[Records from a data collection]
- - - - - - -
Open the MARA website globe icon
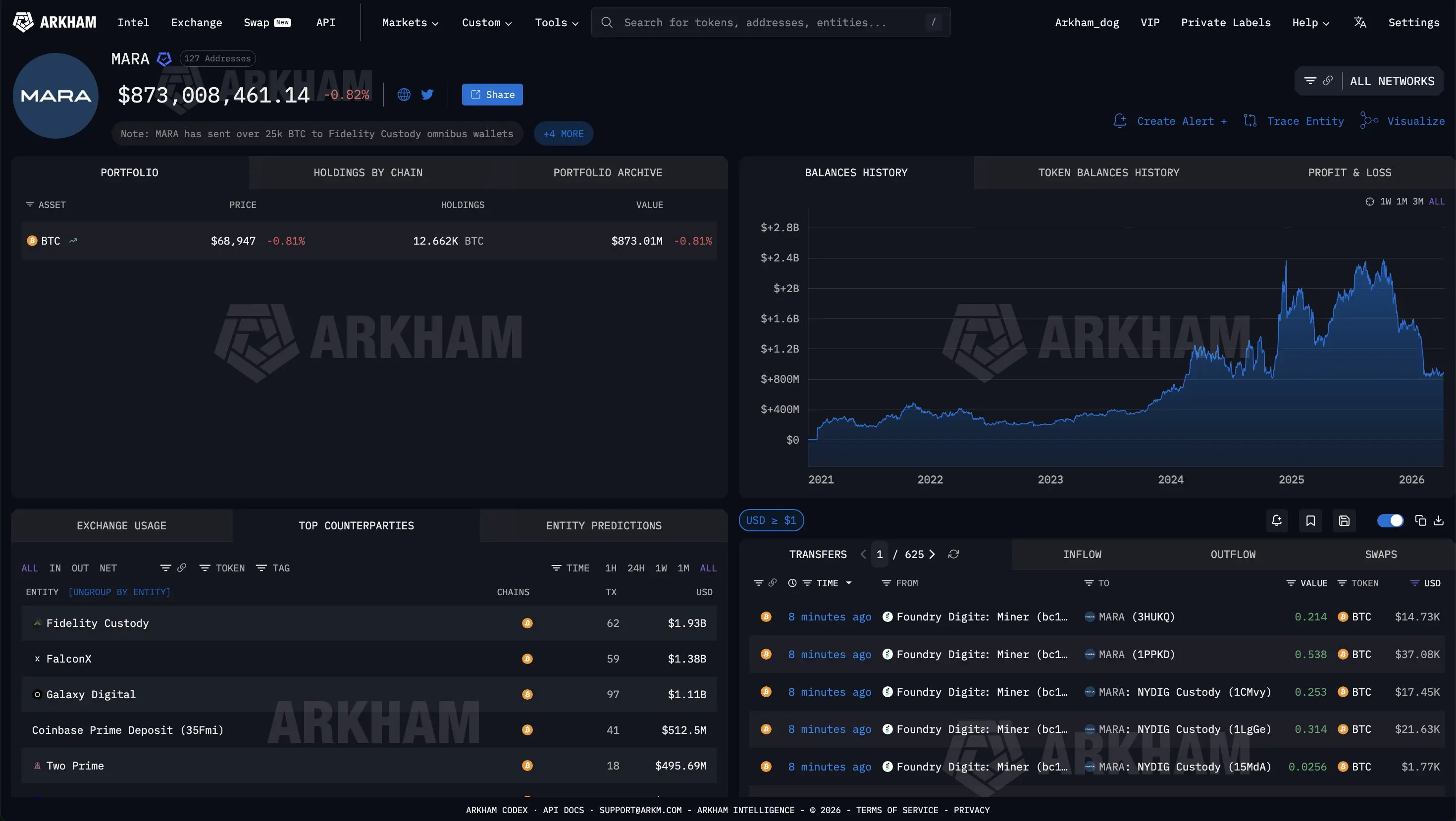The height and width of the screenshot is (821, 1456). 404,95
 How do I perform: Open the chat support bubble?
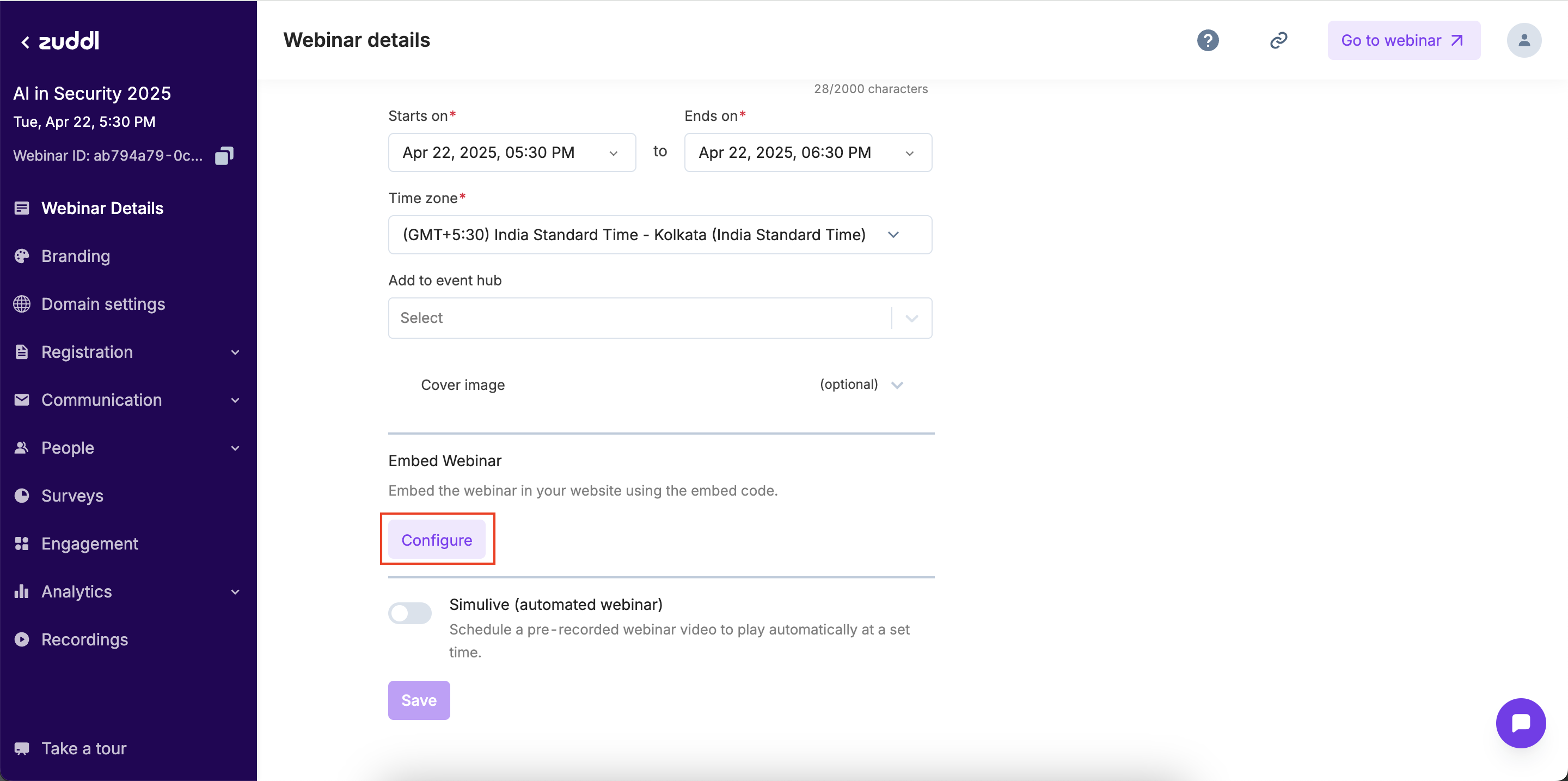click(1520, 723)
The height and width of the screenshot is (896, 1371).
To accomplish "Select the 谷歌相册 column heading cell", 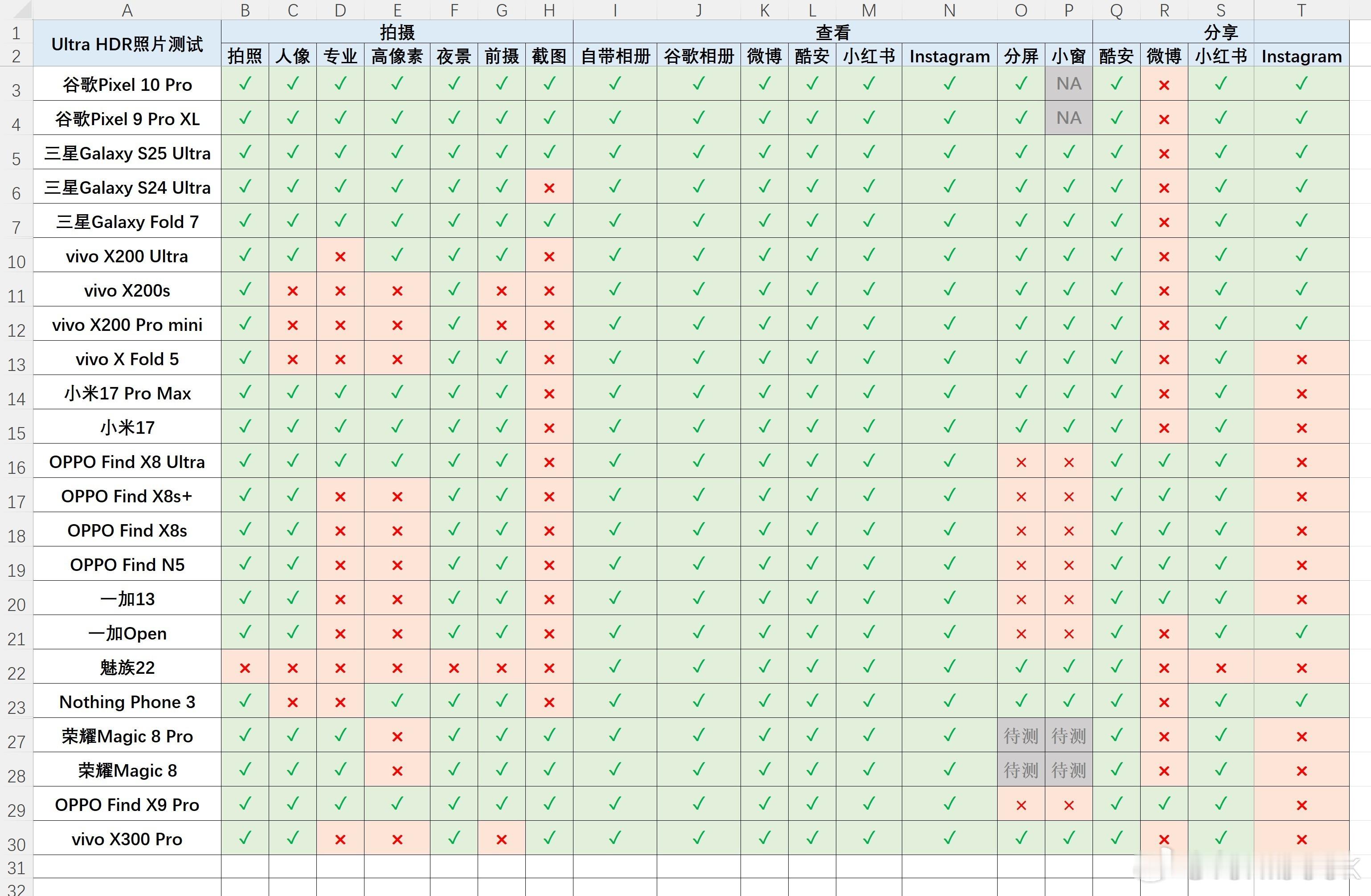I will click(698, 56).
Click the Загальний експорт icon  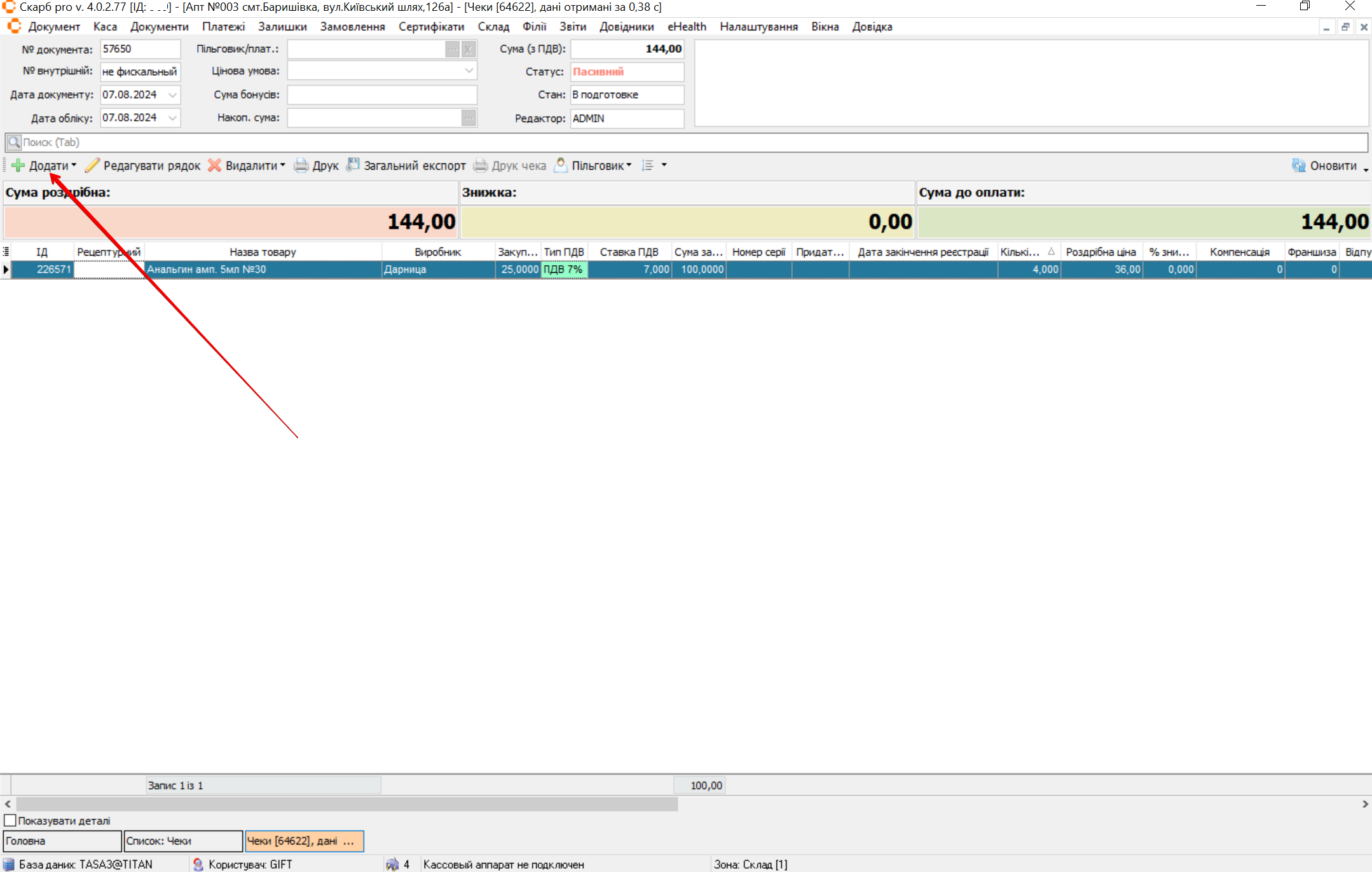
- - - - - - -
• WHAT THIS TASK INVOLVES: What is needed is the exact run of lines from the start of the data through the line with "The height and width of the screenshot is (896, 1371).", both ends included, minus the pictures.

• TASK SOLUTION:
Open the MARA website globe icon
The height and width of the screenshot is (821, 1456). 404,95
 How do I perform: Open the chat support bubble?
click(1520, 723)
The height and width of the screenshot is (896, 1371).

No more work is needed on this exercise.